= Nyamninia =

Place in Kenya

Nyamninia is a village in the Gem Location, Yala division of Siaya County, Kenya. Situated approximately 30 miles from Kisumu city, Nyamninia is home to the 100 kilowatts medium wave radio transmitters set up by Voice of Kenya (VoK); now renamed Kenya Broadcastic Corporation (KBC). It was the birthplace of the legendary Gem clan chief, Odera Kang'o who started a rice plantation scheme in the area about one hundred years ago. The Gem chief was responsible for construction the numerous schools in the region before his enforced exile in 1915, to Kampala, Uganda by the British colonialists.

At present, it is a business centre. Both Nyamninia Primary School and Nyamninia Secondary School are located within the centre.

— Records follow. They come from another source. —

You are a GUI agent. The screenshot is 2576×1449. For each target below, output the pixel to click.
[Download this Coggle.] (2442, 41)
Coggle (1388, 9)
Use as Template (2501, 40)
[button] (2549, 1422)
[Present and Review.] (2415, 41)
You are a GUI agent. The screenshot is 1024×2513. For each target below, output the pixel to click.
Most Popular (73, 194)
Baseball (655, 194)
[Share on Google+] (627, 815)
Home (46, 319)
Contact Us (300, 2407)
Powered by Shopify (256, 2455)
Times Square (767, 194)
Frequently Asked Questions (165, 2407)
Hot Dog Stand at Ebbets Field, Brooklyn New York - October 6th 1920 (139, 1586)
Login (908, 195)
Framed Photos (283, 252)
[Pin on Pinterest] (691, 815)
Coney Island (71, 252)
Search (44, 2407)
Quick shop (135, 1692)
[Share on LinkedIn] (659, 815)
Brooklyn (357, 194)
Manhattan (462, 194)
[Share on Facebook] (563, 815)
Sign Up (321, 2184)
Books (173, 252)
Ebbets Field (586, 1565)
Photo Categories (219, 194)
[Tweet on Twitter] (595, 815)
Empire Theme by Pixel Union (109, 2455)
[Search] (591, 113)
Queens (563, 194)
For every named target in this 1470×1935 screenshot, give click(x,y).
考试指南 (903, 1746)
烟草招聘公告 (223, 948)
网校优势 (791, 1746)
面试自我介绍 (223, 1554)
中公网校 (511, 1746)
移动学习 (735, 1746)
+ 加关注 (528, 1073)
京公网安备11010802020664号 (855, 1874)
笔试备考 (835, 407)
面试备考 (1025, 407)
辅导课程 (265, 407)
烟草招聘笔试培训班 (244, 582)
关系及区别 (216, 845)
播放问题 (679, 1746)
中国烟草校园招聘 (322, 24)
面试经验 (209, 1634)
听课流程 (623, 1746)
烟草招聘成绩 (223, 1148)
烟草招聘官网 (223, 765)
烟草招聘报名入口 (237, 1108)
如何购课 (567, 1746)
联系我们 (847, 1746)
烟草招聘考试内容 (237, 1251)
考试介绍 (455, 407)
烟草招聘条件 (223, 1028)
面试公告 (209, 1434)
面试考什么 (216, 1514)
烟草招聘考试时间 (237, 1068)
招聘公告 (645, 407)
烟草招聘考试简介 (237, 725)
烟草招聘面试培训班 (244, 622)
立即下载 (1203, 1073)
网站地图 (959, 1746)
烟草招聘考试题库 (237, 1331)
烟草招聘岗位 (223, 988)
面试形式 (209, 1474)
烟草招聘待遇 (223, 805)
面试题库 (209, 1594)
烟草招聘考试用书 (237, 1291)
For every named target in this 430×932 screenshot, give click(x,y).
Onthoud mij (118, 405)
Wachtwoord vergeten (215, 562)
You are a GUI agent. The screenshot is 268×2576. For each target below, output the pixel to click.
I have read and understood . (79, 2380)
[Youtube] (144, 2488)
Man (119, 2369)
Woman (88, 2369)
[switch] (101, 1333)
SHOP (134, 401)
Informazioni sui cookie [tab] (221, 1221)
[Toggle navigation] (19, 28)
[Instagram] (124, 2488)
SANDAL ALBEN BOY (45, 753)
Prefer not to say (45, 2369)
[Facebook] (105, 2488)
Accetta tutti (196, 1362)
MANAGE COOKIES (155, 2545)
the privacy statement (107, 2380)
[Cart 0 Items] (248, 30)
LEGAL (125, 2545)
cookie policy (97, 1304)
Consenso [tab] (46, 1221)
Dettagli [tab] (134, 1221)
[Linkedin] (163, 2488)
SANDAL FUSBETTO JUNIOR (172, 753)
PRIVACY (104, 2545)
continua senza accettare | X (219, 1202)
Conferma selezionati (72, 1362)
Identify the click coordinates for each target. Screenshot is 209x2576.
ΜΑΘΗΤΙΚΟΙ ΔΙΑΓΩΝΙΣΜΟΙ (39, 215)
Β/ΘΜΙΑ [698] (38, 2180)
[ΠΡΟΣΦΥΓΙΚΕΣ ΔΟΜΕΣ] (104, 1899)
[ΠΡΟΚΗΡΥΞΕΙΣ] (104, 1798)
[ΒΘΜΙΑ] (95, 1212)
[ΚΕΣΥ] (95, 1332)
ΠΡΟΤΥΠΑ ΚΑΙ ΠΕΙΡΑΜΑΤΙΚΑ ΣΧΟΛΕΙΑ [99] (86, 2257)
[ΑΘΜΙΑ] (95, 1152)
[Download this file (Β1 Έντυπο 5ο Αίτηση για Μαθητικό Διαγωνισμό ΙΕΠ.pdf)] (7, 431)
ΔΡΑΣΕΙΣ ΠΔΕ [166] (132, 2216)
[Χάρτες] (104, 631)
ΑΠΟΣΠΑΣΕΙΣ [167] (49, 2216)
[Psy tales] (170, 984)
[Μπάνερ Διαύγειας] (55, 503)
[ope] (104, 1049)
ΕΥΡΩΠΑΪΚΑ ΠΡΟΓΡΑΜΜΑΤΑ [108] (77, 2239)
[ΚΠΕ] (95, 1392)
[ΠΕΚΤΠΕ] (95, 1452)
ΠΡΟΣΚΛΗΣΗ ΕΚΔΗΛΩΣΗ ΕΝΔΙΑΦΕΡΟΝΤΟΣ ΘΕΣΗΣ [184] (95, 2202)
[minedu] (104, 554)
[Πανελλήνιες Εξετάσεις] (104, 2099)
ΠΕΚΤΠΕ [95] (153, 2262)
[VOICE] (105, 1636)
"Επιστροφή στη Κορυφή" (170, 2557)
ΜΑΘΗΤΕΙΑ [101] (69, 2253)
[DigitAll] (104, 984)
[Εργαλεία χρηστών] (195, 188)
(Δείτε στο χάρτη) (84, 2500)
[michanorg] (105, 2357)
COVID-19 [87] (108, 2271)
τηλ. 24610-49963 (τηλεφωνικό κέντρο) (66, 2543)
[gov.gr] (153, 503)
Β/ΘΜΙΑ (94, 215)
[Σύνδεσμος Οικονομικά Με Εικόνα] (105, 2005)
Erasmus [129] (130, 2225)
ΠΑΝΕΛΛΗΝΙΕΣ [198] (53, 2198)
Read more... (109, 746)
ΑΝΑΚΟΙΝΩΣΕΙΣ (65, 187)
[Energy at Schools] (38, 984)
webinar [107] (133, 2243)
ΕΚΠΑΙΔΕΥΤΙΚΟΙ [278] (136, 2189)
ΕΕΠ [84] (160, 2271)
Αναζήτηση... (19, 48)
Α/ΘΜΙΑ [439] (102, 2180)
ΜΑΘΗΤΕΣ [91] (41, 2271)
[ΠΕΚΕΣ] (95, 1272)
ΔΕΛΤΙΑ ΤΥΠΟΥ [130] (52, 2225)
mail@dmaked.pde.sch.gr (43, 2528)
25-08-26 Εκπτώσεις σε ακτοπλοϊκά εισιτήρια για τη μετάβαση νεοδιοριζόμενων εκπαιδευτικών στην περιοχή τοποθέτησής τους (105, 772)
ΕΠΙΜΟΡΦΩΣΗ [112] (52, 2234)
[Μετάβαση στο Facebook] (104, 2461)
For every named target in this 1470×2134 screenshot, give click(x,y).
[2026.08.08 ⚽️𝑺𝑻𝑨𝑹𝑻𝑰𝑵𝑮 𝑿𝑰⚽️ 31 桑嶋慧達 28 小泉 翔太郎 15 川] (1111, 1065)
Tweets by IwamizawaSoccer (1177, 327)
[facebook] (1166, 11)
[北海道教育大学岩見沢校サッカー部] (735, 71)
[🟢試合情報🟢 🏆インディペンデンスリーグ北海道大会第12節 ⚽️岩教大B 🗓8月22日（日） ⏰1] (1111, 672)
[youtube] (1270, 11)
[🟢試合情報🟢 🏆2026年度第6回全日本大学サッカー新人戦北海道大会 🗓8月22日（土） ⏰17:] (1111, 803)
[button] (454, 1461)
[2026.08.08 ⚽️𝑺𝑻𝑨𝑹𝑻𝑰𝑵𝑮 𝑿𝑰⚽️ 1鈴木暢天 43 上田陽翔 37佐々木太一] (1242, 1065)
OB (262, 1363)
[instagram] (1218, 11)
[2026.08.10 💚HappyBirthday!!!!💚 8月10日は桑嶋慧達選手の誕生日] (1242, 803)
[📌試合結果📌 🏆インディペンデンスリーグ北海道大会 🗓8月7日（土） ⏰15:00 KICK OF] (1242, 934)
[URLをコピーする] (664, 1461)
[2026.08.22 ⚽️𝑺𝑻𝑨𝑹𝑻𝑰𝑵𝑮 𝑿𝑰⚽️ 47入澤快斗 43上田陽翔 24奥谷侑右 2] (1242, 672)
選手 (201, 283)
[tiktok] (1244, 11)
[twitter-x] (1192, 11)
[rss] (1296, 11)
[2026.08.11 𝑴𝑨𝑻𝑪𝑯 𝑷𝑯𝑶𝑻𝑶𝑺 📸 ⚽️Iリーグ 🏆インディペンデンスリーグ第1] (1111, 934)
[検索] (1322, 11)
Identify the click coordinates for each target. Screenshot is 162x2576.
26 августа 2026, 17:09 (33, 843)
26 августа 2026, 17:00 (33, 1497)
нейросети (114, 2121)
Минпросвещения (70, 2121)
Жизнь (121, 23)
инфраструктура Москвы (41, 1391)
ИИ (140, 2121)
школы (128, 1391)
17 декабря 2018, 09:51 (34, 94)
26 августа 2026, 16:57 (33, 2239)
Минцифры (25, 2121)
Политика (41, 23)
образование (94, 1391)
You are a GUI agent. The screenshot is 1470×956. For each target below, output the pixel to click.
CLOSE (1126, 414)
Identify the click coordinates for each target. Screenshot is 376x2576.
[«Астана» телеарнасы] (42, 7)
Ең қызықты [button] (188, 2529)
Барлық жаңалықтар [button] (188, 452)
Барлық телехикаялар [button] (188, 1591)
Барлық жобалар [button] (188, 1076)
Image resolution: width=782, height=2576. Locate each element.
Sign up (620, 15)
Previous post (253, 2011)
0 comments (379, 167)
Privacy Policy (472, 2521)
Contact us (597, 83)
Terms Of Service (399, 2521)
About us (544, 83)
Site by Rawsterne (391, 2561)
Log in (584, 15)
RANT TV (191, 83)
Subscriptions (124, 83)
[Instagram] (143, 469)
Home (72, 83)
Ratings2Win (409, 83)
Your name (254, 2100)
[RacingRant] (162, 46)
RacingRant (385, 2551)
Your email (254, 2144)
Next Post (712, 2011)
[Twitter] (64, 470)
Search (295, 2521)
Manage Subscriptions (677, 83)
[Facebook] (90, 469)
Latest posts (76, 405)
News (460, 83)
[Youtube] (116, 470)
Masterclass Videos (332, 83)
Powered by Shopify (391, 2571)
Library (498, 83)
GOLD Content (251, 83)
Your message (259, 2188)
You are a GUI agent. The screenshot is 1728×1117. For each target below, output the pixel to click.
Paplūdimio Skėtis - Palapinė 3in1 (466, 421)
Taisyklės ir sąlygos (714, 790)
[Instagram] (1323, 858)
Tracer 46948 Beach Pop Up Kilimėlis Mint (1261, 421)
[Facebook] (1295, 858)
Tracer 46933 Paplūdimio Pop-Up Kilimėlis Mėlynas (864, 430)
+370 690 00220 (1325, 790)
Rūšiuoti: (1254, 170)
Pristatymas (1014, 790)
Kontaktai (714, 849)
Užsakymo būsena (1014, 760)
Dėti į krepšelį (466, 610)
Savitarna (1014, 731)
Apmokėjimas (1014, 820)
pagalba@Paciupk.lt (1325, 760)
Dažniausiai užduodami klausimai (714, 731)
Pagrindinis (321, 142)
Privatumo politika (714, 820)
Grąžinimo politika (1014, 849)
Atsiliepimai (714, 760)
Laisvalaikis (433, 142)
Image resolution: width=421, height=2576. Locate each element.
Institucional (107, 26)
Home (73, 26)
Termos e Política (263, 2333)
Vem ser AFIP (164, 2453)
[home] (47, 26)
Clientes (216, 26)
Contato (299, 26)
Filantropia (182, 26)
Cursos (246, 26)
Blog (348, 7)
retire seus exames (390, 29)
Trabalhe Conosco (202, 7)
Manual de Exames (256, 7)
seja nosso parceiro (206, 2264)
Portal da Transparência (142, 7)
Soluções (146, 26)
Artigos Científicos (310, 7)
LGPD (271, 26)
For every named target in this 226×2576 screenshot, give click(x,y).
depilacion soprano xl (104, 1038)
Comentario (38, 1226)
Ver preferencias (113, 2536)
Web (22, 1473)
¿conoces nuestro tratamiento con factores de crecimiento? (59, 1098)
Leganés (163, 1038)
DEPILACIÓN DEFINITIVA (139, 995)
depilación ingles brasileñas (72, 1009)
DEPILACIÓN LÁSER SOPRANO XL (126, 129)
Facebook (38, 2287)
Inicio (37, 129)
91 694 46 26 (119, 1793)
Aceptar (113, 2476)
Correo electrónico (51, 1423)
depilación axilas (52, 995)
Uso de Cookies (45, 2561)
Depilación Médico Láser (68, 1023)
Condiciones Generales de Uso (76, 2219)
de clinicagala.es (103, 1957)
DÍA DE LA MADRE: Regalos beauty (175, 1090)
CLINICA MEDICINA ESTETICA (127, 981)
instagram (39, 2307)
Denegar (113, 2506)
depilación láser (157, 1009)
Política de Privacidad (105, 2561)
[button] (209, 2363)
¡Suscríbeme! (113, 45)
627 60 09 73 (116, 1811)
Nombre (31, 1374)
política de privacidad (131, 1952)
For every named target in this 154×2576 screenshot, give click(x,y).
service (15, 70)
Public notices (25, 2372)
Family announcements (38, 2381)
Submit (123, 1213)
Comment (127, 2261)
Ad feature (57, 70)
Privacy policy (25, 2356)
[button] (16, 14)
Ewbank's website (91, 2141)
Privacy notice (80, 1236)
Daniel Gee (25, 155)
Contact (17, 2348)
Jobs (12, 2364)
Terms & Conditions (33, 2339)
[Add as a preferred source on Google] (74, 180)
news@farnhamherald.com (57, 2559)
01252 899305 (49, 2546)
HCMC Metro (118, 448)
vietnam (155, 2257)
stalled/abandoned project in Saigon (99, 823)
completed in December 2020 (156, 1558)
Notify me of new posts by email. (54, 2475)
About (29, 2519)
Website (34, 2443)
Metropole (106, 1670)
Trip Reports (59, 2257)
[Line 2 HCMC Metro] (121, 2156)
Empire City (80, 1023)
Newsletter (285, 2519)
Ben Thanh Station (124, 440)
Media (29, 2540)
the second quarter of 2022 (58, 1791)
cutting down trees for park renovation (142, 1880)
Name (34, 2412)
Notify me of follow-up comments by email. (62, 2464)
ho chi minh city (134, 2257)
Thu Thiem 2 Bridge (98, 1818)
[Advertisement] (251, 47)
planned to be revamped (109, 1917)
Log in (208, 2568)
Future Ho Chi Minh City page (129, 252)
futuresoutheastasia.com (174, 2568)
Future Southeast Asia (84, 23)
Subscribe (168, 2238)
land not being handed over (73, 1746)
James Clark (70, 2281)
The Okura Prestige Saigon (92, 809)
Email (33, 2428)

Nyamninia is occupied mainly by the Kisa tribe (Luhya), an indigenous Luhya sub-tribe. The main bus stage is Muhanda shopping center. Nyamninia is divided in different suburbs that include Nyamninia, Bar Sauri, Bar Turo, Muhoho and Muhanda. Most of the people are Christians with a minority of Muslim community. Tourists attractions include Gunda Odera Kang’o ( the place Odera Kang’o presumably had his administrative base and home), Aora Msango, (a spring that keeps sprinkling even in dry seasons) Maseno equator crossing point (20 km away) and Ndano falls at River Yala. The majority of the inhabitants are mainly peasant farmers with Maize, Banans, Sweet potatoes, cassava and sugar cane as main cash crops. The third largest city of Kenya, Kisumu, is 50 km away and easily reachable through Busia-Kisumu highway.